Bancor smart contracts vulnerability: It’s not over

Last week, the crypto company Bancor has detected a critical vulnerability in its 1-day old smart contracts, putting $590,000 of its users’ assets at risk.
Bancor team reported that funds are now safe,
 however, the vulnerability is still very much alive and can be used to hack users’ future deposits.
We at ZenGo had warned Dapps and wallets to avoid this kind of vulnerability 
3 months ago.

What happened?

The crypto company Bancor, building an Ethereum decentralized exchange, has discovered a severe bug in its exchange smart contract. According to Bancor, they had used this vulnerability to “self-hack” their users, to beat attackers trying to do the same, and send $455,349 into a safe address the company controls. However, few bots were able to front-run Bancor’s transactions and make a profit of $135,229. Bancor Wallet is now using new contracts containing the fix.

Bancor website update on the hack

The flaw

The security bug was originated in the contract’s function safeTransferFrom (ironically named at hindsight):

the flawed function (source: Bancor’s Github)

The function’s flaw is the unauthenticated call to transferFrom. This is ERC20’s interface function to enable a certain spender (Bancor’s contract in this context) to transfer funds on behalf of the actual owner of the token (i.e. the user interacting with Bancor’s exchange). Because this function is public, anyone can call this function with a destination address to his choice.

The architectural flaw

This vulnerability in safeTransferFrom could have gone irrelevant, as the success of such a function call is dependent on a preceding transaction where the owner of the tokens approves that the smart contract can transfer a certain amount of tokens on his behalf.
Unfortunately, Bancor Wallet and other external wallets that interact with this contract adopted a common anti-pattern where the requested amount to approve is infinite. This is exactly what we at Zengo have warned about in our recent baDAPProve research:

…in most DApps users actually grant access to ALL of their holdings in that token… attackers can abuse these highly excessive privileges to steal ALL of the DApp’s users holdings (in the approved tokens) without any further user consent.
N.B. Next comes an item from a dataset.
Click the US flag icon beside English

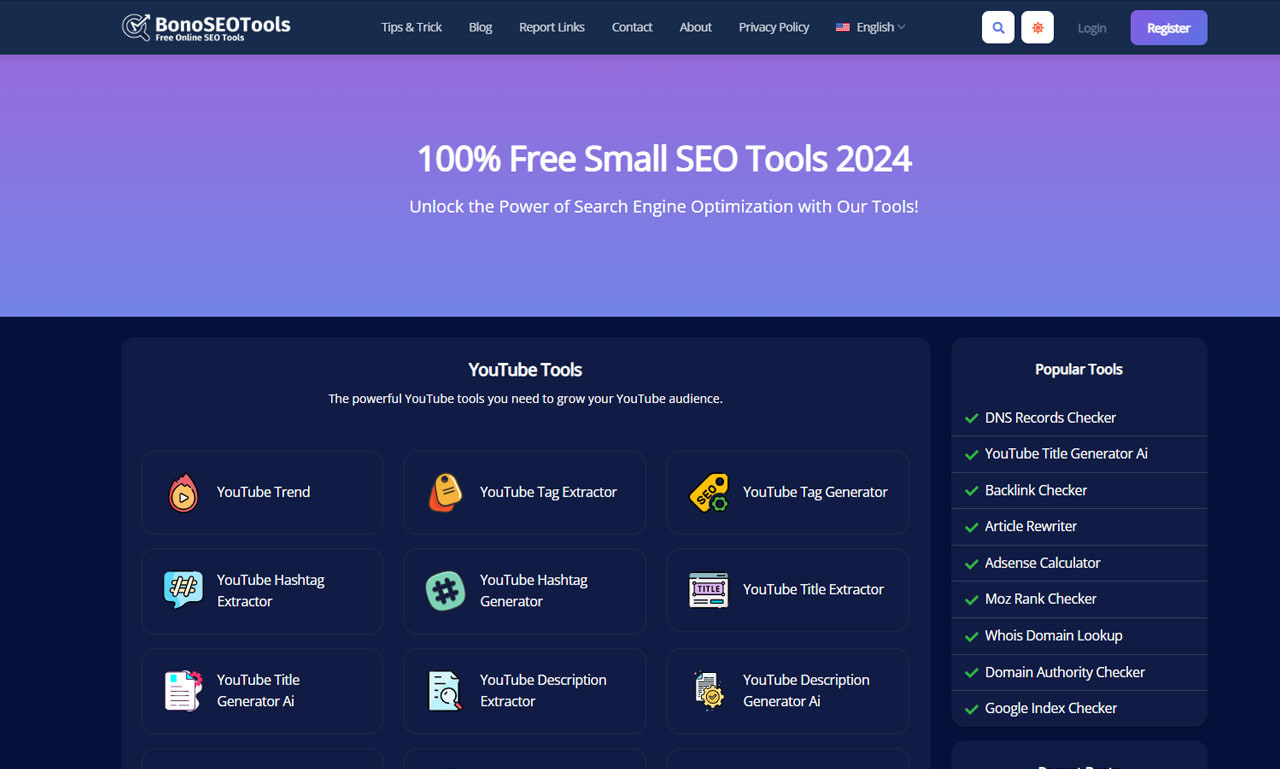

Bancor has acknowledged this issue in their blog post:

In addition, infinite approval was removed from in favor of the exact amount required for conversions.

It’s not over

As of the time of this writing, 24 hours after the reported time of the vulnerability detection, we’ve found over 160 addresses that are still with a positive allowance to the buggy contracts, many of which of infinite amounts. As was also explained in our post, until users revoke the excessive permissions they have given to the flawed Bancor contract, these addresses are still vulnerable. Meaning, when these addresses receive funds in the allowed tokens, a hacker can still exploit that same vulnerability and steal these assets. 

Bancor may monitor these addresses to “self hack” them in the same protective manner as they did before, but it would be a race against attackers trying to do the same to steal users’ funds.


This case shows that security vulnerabilities which concern to smart contracts seldom remain in the realms of theory.

At ZenGo we do not allow Dapps to have such excessive access to our customers’ funds while still maintaining delightful user experience. We encourage other wallets and Dapps to follow adapt such cautionary steps.